We were able to examine eye drop score in about 70% of the cases in this study, and in almost all cases eye drop score was zero both preoperatively and postoperatively. We believe that the influence of eye drop score is not so strong.
It should be noted that IOL intrascleral fixation does not lower IOP; rather, patients who require IOL intrascleral fixation are likely to have elevated IOP for some background reasons, and intrascleral fixation is not recommended for lowering IOP. The effectiveness of combined treatments such as IOL fixation plus the implantation of the Ahmed glaucoma drainage device has also been reported for treating ocular hypertension in conjunction with IOL fixation.24 Trauma-induced ocular hypertension has also been investigated through various mechanisms.25 When deciding on a surgical procedure, it is necessary to carefully examine whether surgery improves symptoms.

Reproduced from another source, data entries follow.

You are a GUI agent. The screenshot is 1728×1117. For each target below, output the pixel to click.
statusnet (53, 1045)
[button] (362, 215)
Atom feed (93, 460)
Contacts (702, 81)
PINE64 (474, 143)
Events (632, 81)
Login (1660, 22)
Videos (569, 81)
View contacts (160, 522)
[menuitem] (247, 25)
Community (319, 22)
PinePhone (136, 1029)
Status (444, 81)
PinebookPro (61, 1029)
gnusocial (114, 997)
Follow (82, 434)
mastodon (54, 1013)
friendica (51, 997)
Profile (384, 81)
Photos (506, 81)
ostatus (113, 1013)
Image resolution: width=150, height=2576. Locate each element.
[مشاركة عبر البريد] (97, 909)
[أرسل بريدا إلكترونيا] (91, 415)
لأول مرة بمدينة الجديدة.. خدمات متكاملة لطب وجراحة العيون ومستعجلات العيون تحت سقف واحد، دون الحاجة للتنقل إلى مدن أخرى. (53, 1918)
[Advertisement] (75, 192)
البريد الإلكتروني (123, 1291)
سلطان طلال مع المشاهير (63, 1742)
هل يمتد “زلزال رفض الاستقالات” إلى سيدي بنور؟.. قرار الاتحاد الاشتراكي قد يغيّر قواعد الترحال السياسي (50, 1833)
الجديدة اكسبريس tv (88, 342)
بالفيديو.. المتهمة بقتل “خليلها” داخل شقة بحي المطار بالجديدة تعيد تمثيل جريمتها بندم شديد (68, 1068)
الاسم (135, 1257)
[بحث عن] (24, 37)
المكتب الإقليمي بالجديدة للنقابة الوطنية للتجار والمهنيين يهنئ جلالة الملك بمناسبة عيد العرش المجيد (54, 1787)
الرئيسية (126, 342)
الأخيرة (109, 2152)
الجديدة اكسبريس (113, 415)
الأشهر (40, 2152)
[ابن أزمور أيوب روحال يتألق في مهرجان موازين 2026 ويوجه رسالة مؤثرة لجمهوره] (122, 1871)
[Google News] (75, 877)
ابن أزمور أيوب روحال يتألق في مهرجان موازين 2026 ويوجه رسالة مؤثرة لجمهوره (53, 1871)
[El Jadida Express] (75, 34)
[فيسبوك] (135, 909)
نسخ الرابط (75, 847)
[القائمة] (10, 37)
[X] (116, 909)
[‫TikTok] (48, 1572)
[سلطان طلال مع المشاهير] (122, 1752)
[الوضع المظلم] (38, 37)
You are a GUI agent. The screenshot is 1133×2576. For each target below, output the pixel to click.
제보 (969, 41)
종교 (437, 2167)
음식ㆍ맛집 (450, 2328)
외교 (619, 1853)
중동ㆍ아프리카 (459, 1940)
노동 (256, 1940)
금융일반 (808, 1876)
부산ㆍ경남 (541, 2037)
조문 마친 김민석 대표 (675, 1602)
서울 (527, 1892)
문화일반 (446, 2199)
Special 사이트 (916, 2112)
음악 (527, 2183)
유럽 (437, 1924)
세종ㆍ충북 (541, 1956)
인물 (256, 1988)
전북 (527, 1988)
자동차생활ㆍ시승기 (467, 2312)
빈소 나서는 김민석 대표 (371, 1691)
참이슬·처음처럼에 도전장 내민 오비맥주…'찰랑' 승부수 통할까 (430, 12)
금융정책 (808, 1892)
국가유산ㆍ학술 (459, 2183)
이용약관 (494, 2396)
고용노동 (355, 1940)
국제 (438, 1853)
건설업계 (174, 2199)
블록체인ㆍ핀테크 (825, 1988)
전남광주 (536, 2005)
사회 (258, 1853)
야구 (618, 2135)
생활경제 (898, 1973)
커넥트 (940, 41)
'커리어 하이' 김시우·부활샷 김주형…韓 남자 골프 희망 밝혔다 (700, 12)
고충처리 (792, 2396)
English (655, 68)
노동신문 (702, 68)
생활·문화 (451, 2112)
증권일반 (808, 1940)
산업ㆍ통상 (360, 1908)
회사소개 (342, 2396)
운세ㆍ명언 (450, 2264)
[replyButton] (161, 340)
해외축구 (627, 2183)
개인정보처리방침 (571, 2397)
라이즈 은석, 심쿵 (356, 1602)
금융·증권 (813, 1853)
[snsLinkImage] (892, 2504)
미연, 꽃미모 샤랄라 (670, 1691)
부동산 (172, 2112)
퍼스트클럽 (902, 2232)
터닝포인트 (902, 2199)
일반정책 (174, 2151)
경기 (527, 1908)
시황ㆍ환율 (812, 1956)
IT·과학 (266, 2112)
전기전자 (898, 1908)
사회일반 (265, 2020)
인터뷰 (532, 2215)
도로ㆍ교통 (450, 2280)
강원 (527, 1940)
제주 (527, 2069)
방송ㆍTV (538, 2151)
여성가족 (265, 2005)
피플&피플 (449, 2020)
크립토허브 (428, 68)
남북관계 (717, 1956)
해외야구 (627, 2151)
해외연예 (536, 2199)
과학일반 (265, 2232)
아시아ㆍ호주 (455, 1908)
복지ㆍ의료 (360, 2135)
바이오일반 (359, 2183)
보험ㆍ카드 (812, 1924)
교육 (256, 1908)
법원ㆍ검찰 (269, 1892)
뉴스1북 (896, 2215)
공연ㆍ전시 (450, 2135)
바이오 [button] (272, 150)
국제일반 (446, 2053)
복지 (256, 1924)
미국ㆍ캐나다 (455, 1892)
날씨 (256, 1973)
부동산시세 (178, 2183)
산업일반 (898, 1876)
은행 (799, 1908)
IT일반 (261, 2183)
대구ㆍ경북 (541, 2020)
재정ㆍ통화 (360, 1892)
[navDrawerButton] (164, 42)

The limitations of this study are as follows. First, the day after surgery, IOP was measured in the ward with GAT; however, in the outpatient setting, GAT and NCT were mixed and were not measured by a single examiner. However, GAT and NCT are thought to be correlated.26,27 Second, long-term changes and the development of complications were not included in this study. In many cases, patients referred for IOL intrascleral fixation were then referred back to the original institution relatively early after surgery; therefore, long-term follow-up was not available.